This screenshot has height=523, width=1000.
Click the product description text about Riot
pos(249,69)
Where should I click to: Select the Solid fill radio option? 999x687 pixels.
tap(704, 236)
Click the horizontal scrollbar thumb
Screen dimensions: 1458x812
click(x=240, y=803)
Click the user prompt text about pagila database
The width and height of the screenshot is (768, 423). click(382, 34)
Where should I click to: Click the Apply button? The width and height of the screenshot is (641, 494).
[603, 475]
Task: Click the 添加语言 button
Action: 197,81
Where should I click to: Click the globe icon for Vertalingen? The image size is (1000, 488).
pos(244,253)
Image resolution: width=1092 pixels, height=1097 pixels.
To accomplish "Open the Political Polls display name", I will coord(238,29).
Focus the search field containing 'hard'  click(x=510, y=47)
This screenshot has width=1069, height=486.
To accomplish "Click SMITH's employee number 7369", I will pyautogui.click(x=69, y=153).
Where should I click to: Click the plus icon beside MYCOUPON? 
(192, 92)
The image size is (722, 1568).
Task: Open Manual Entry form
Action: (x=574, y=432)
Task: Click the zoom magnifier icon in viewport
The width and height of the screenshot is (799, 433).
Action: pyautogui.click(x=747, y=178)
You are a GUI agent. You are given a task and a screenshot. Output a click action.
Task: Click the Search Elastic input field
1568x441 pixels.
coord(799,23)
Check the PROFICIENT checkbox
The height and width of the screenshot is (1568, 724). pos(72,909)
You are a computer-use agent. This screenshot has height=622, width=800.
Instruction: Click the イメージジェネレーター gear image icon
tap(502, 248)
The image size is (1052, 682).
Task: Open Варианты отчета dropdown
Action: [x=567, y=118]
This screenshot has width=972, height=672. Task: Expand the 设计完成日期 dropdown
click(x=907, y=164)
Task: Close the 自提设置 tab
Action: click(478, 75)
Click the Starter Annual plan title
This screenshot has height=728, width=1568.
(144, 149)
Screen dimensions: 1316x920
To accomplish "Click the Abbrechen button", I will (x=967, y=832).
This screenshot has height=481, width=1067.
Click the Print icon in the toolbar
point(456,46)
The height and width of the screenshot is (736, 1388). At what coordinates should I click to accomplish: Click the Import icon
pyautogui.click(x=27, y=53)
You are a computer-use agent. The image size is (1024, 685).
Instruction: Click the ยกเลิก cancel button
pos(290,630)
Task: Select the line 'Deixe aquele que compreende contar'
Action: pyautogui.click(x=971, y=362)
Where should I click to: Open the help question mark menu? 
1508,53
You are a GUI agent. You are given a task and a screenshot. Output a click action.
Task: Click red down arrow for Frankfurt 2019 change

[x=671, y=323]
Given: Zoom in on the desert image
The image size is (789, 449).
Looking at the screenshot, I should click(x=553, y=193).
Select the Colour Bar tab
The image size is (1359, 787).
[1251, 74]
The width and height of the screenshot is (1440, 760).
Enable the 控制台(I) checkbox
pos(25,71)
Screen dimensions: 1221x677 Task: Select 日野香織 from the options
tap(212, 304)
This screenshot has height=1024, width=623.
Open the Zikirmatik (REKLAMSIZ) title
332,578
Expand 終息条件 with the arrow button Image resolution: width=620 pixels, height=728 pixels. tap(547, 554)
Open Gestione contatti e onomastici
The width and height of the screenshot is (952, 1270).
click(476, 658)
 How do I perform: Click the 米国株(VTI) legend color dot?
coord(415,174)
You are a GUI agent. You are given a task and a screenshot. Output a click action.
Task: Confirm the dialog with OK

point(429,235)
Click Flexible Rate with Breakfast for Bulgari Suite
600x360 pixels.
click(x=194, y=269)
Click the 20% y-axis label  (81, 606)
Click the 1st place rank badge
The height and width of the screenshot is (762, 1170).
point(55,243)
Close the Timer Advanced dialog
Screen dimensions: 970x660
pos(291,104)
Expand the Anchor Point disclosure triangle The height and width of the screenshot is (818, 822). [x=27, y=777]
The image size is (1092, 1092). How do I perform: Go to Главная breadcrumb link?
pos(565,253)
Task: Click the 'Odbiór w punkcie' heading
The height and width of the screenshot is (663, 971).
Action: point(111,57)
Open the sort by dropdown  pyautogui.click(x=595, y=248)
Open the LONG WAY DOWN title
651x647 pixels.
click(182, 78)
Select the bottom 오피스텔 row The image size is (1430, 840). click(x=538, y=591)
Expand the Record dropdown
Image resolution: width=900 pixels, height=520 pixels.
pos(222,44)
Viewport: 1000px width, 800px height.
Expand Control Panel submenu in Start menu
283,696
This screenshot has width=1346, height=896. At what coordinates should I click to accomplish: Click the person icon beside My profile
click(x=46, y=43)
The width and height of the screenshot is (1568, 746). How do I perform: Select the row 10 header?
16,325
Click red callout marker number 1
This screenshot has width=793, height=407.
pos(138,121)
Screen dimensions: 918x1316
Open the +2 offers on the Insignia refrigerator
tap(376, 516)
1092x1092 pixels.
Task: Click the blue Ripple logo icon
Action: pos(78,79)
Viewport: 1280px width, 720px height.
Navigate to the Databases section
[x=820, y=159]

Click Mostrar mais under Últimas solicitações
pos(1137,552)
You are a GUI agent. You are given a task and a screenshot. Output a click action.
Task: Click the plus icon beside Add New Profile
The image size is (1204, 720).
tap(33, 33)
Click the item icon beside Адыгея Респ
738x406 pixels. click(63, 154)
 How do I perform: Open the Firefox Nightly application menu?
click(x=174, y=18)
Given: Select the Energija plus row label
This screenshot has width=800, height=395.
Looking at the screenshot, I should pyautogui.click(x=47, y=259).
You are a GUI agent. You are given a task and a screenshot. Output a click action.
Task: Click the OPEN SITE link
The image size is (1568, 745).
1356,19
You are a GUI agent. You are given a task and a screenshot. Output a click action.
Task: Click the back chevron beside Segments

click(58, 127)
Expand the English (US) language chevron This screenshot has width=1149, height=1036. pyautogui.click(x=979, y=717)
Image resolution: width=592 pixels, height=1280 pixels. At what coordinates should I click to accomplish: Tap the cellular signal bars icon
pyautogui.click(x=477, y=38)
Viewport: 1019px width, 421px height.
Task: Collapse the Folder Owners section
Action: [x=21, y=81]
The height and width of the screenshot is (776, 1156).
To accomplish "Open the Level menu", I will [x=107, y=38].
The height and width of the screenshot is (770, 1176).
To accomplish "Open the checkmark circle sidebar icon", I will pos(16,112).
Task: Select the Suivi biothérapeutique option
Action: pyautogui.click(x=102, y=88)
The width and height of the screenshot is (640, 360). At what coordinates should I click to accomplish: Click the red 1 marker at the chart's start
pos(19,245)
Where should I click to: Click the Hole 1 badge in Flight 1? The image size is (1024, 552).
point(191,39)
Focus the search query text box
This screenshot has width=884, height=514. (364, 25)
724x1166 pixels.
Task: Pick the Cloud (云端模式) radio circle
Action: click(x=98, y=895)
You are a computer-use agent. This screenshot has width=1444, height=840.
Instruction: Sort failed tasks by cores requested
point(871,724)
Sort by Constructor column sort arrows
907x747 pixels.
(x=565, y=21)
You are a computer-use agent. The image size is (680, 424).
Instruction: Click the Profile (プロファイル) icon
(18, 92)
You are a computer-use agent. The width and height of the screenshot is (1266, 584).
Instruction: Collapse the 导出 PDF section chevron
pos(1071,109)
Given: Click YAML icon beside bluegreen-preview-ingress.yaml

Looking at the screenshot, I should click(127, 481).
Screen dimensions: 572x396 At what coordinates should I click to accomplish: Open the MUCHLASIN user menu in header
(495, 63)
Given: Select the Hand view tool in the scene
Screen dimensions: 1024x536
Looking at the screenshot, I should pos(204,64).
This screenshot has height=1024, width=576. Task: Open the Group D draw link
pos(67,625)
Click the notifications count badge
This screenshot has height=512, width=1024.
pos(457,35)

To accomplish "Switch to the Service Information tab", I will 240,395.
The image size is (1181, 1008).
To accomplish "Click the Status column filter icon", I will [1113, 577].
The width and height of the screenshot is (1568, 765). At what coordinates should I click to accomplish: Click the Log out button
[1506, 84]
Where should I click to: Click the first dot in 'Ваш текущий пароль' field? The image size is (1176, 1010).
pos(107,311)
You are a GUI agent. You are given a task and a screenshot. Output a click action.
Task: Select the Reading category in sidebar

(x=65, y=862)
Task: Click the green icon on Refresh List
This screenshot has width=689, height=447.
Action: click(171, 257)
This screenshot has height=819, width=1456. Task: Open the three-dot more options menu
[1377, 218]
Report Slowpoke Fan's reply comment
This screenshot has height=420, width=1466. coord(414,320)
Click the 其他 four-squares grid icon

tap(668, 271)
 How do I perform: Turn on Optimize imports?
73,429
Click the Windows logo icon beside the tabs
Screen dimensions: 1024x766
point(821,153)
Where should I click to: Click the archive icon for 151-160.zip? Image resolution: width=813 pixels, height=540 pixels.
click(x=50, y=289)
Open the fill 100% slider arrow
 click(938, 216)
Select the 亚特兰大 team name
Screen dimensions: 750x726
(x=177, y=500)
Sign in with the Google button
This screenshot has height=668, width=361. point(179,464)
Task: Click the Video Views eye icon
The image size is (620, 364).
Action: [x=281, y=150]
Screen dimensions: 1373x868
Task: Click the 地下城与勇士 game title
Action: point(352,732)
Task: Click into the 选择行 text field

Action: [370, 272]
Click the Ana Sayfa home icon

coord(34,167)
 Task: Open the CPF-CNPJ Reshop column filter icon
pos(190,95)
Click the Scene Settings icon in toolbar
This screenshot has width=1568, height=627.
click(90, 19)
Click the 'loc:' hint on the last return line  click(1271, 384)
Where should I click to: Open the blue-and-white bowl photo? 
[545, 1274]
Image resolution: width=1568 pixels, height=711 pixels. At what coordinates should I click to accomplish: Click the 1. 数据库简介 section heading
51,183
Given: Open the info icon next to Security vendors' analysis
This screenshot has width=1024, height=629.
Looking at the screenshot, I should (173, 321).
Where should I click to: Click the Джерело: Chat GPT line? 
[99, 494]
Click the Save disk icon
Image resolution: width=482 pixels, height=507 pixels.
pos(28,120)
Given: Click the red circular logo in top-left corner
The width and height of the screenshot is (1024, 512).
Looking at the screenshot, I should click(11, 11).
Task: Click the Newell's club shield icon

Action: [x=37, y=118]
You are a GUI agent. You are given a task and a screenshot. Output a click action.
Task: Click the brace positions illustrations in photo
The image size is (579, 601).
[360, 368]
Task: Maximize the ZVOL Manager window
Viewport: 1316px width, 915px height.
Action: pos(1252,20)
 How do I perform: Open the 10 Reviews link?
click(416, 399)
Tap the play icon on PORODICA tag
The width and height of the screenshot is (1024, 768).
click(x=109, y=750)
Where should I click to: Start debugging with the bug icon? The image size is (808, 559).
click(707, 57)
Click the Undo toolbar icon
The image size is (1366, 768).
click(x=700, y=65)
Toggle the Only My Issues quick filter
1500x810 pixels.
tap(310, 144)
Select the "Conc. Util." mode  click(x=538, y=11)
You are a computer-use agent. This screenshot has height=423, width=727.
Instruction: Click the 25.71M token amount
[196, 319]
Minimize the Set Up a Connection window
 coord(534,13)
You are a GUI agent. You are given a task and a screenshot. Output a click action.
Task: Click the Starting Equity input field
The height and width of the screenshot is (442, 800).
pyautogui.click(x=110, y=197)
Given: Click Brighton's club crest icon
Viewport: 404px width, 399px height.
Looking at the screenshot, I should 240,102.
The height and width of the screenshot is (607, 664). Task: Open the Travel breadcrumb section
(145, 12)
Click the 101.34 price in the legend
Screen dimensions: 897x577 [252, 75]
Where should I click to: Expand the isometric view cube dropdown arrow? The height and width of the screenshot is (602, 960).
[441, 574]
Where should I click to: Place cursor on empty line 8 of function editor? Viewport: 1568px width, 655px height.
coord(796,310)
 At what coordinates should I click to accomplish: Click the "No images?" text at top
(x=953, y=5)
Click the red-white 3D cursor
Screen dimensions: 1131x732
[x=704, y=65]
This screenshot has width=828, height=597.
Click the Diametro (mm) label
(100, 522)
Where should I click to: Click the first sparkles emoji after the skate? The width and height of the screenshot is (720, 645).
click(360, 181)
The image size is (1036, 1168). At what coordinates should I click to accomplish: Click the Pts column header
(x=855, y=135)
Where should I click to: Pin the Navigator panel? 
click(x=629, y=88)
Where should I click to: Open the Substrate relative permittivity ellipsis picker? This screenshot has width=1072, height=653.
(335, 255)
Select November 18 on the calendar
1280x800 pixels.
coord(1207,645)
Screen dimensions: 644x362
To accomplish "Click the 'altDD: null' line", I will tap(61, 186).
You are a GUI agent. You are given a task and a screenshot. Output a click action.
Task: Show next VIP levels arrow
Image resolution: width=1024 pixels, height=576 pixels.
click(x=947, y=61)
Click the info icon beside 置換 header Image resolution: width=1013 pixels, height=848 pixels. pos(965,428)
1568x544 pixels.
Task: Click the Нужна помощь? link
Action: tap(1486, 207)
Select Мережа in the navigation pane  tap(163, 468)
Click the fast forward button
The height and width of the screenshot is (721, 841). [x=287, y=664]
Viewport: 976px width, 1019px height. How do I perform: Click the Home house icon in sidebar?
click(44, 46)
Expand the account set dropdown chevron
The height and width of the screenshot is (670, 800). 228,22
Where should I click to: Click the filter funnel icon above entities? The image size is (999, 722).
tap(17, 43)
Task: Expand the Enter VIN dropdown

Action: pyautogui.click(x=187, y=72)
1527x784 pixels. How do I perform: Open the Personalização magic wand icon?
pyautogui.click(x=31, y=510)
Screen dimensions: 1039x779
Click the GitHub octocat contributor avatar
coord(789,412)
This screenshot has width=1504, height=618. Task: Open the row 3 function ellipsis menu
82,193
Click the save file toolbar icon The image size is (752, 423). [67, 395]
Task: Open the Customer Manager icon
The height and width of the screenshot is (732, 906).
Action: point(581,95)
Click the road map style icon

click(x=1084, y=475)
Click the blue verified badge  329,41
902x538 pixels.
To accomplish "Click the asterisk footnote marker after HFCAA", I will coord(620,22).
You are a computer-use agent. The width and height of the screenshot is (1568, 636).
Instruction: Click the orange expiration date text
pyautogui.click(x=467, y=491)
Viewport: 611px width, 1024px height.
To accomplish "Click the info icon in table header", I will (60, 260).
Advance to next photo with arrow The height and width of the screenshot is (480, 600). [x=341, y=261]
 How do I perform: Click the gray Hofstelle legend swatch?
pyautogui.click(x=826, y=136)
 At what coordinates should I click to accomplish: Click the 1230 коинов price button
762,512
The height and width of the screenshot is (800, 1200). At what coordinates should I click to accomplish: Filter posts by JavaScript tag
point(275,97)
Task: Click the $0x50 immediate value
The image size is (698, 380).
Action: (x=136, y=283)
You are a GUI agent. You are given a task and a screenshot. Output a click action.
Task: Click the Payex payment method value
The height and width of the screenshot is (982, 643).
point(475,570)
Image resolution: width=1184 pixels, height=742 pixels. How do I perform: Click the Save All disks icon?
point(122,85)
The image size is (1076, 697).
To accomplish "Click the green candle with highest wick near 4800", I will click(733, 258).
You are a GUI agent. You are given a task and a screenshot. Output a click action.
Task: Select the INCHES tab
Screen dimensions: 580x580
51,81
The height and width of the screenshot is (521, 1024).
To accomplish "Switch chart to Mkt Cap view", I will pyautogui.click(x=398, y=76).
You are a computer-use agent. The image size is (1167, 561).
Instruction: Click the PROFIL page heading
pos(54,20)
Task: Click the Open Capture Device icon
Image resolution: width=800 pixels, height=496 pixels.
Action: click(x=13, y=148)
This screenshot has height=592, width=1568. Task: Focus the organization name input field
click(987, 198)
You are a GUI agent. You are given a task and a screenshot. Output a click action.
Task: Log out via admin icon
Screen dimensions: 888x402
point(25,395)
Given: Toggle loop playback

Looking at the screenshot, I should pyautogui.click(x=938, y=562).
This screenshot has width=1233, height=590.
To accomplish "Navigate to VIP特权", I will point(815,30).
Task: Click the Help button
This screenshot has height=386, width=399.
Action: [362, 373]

_ _ _ _ _ _ _

(Task prompt) Check the listing above for lines containing the string "computer", and copy each one.

(Your response)
You are a computer-use agent. This screenshot has height=622, width=800.
You are a computer-use agent. The image size is (1024, 685).
You are a computer-use agent. This screenshot has width=1444, height=840.
You are a computer-use agent. The image size is (680, 424).
You are a computer-use agent. The width and height of the screenshot is (1266, 584).
You are a computer-use agent. This screenshot has height=423, width=727.
You are a computer-use agent. The width and height of the screenshot is (1568, 636).
You are a computer-use agent. The image size is (1167, 561).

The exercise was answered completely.